Using the data below, return word for word every line from the one holding "Where should I" down to the one holding "Image resolution: width=1200". Leave pictures out.

• Data shown:
= Beginning of Section =

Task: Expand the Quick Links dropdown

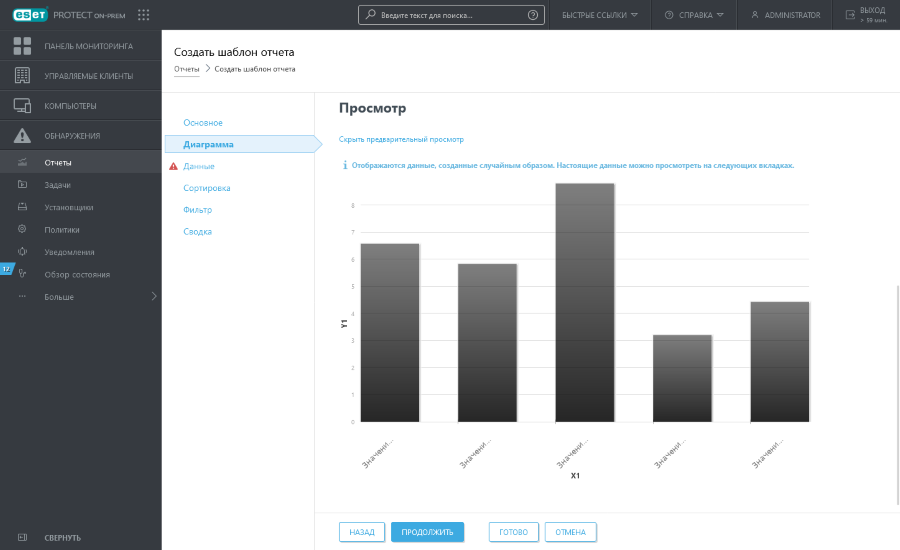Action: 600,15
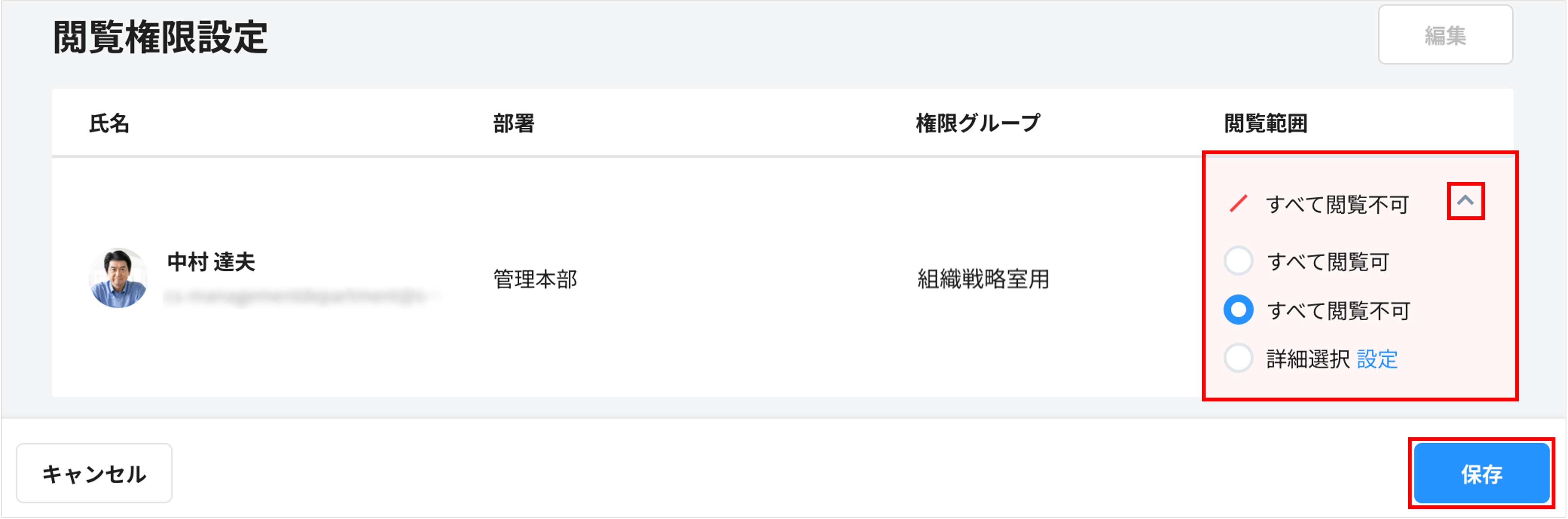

= End of Section =
= Beginning of Section =

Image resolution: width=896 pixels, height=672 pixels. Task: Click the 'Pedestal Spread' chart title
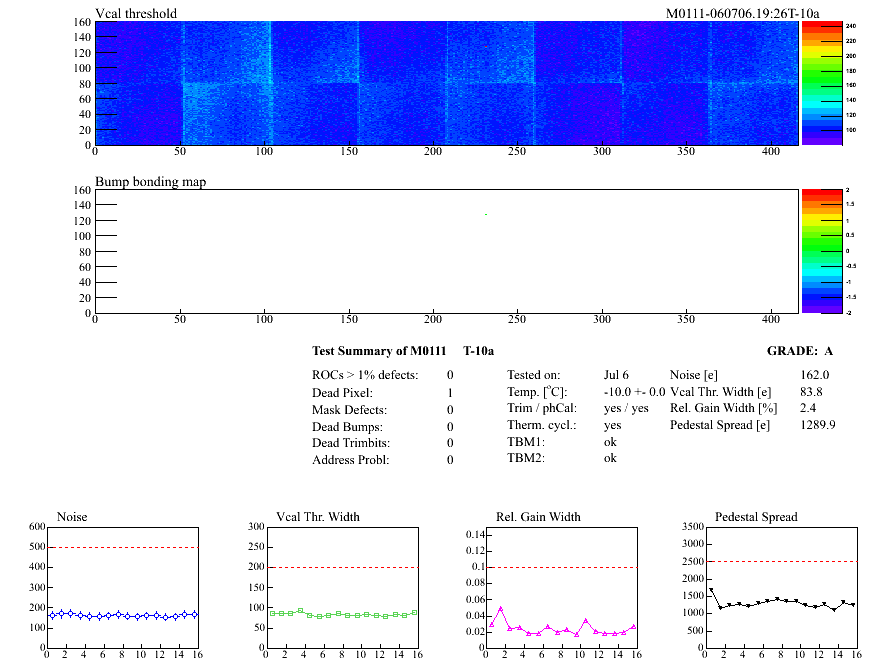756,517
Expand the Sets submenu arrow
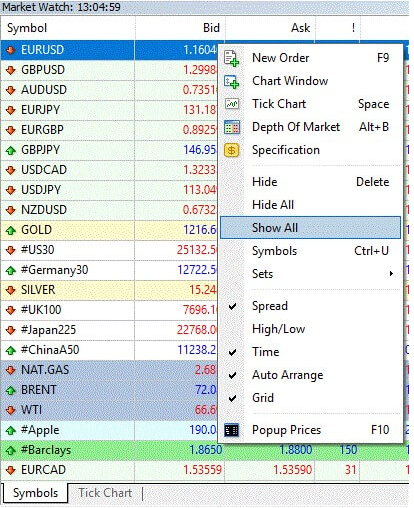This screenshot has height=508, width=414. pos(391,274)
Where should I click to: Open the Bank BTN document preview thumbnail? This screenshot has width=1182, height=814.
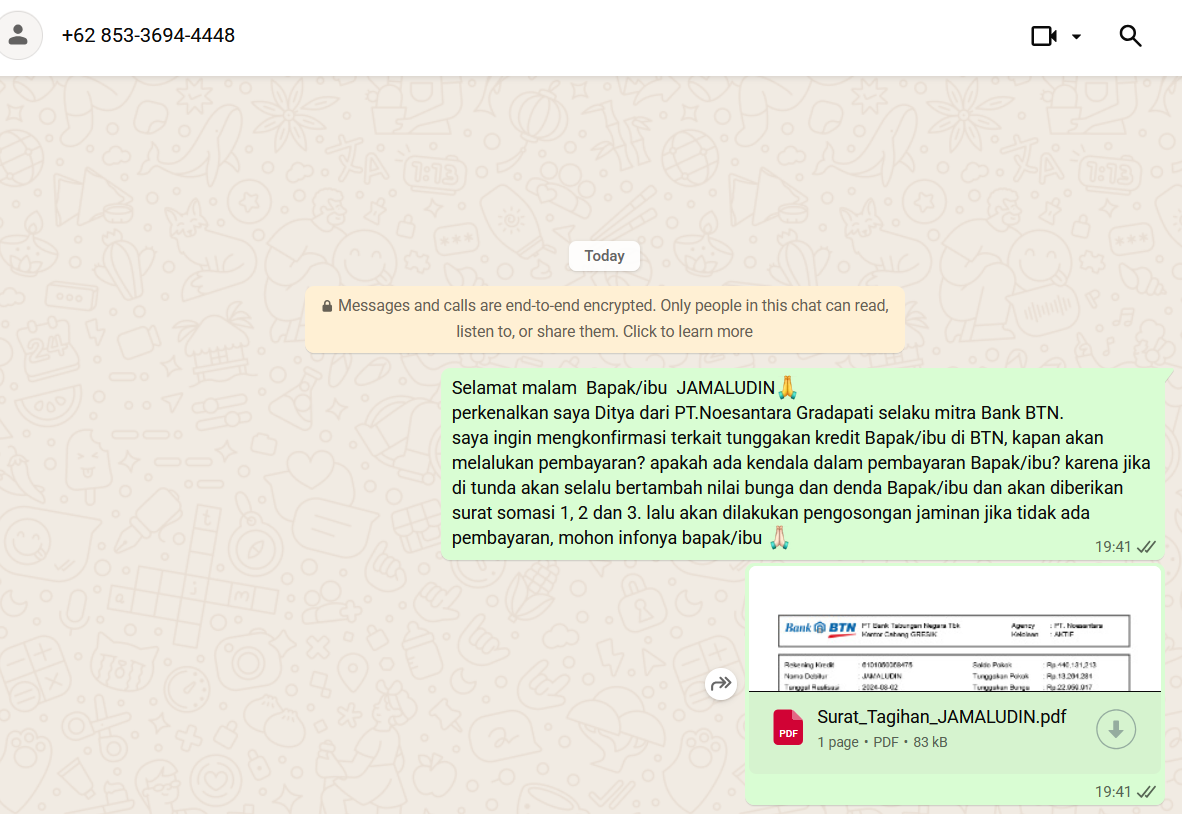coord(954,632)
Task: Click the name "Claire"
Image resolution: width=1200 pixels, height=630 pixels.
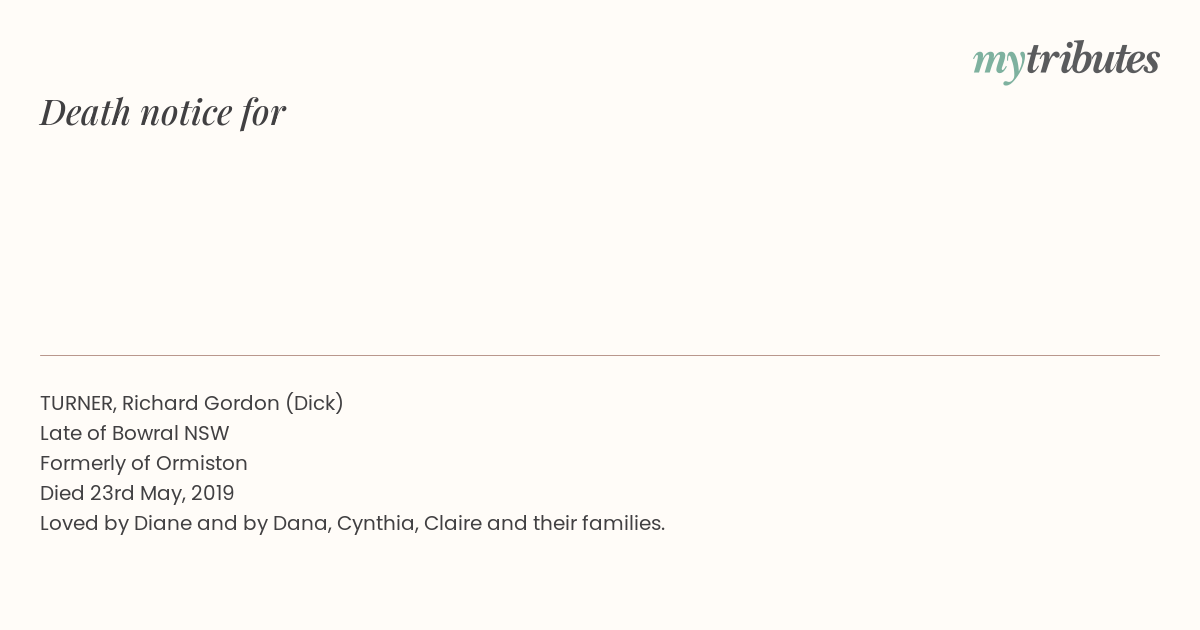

= End of Section =

• Your response:
Where should I click to: Open the Bank BTN document preview thumbnail? This screenshot has width=1182, height=814.
coord(954,632)
Task: Click the name "Claire"
Image resolution: width=1200 pixels, height=630 pixels.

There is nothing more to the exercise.